I believe in barbecue. it's not just cooking, it's poetry.
Most Yankees and Californians confuse barbecue and grilling. Not the same. Whether you call it BBQ, Bar-B-Q, or just 'Q, barbecue requires smoke and a lot of time. As delicious as a grilled steak is, nothing that is done in 12 minutes can count as proper BBQ.
I have always longed to make real BBQ at home but didn't want to add yet another backyard gadget. It bugged me that I already have, in my Weber gas grill, a perfectly adequate big metal firebox on wheels, with grates for the food and an excellent heat source. But the damn thing won't barbecue.
I tried -- but the $60 "Steam 'n Chips" smoker attachment that Weber sells doesn't work at temperatures below 300 degrees F. That's too hot for the kind of barbecue I want. At that temp, few things are in there long enough to develop a smoky flavor with any depth. I want the cool, smoky environment between 200 and 250 degrees that makes killer ribs, turkey, and pork shoulder by turning collagen into silky gelatine and transforming tough cuts into fall-off-the-bones mouthfuls of flavor.
I was close to building something. I have seen plans that use flower pots, cast iron, and even cardboard and dowels to pipe smoke from a separate firebox. I was ready to fiddle with duct pipe and poke holes in my Weber.
I had a middle of the night idea and last weekend, had a four-hour pork shoulder that exhibited real smoke rings, the sub-surface pink tinge that is the mark of real BBQ. It's not perfect BBQ, but it was pretty darned good, especially for a first shot.
The technique is very simple. It relies on the discovery that running just one of the three burners on low yields a nice, even temperature under 250. But that burner setting won't energize Weber's smoking accessory -- so I didn't use the smoker. Instead, I placed the soaked wood chips in the firebox, directly over that one flame. Here are the details.
Depending on the size of what you are cooking, you'll need 3-12 hours. I was using a 3-1/2 pound bone-in pork shoulder, which took about four hours (and could have used another hour, longer if I'd wanted to make pulled pork).
1. The night before: Apply a dry rub to the meat. You can buy rubs but it's very easy to make your own. Use any spice blend that does not contain sugar (read the labels). I used ancho chili powder, sage, garlic salt, and Old Bay. Apply rub to meat, place in a plastic bag, refrigerate overnight.
2. That morning: Soak a pound (a quart or two) of wood chunks (not chips) in a gallon bucket for an hour or more. I used Weber's Hickory Chunks. They also sell chips so make sure you are getting larger chunks of wood. Any wood will do but most smokers are partial to hickory or fruit wood.
3. Start the grill. You can goose it up to temperature on high if you want, or set it low and wait. I turned the back-most burner on low and left the other two off.

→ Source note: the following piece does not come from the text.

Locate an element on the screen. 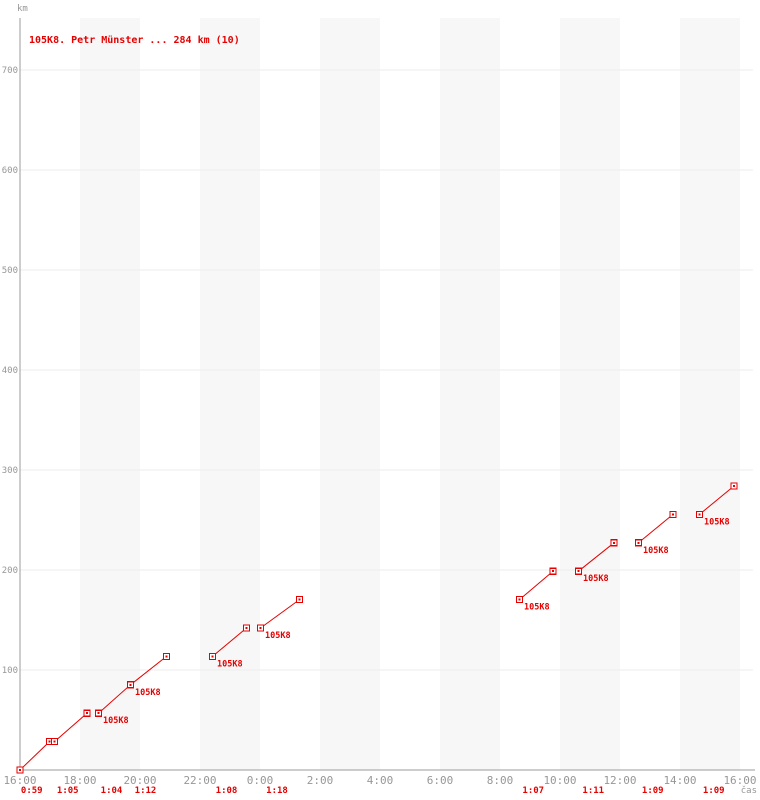 The width and height of the screenshot is (760, 800). x-axis-unit-label: čas is located at coordinates (749, 790).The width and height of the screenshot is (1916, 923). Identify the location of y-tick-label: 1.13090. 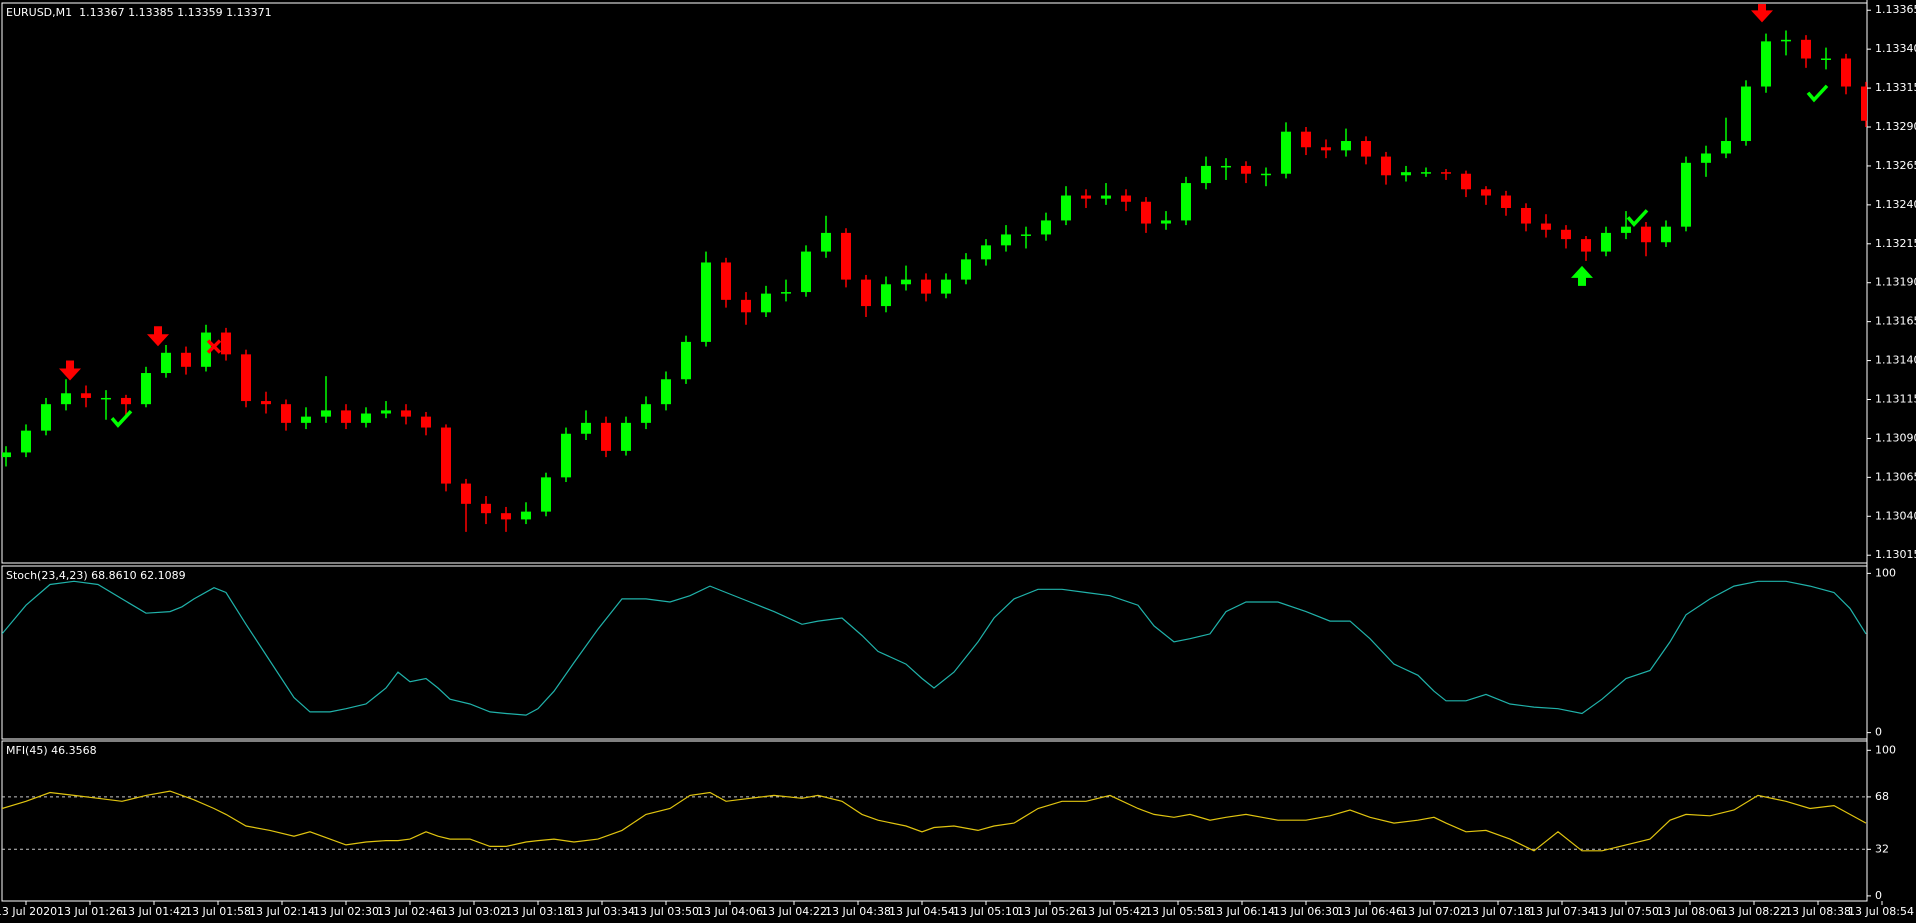
(1896, 438).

I used a rotisserie attachment, but you don't have to.
4. Prepare your wood. The trick here is to think "time-release." You want a third of the wood to start smoking soon, some to come on-line a little later, and some later still. One way to do this is to feed in more wood ever hour or so.
What I did, which worked well, was to prepare two aluminum foil packs full of well-soaked chunks alongside several chunks without foil at all. The exposed chunks formed the first smoke. The middle smoke came from a pack, maybe 4 x 6 inches, which was open at the top and had a lot of holes in the bottom, so heat can pass through. A second, larger, pack (around 4 x12") was sealed shut. I poked a lot of holes in it, making more holes at one end. I left some water in both foil packs to further delay action and to make steam, an essential ingredient for long BBQ.
5. Open the grill. Remove the grate and lay your wood directly on the diffuser bars (Weber calls them "flavorizer bars"). You want the wood over the flames from the one burner that is on. Place both foil packets plus the unprotected, still wet chunks, all directly over the heat source.
Place the grates and the meat and close the lid.
6. The unprotected chunks began smoking very soon. As those began to wane, the open packet started smoking, followed an hour later by the large pack. The end of the pack with fewer holes held out the longest. Net result was a good four hours of steady smoke (and wood still left to burn — I think I would have had smoke for six hours).
There was not a lot of smoke, but it was steady. There was always a curl of smoke leaving the firebox.
Over time, I will tune my technique but I think it was pretty close to right.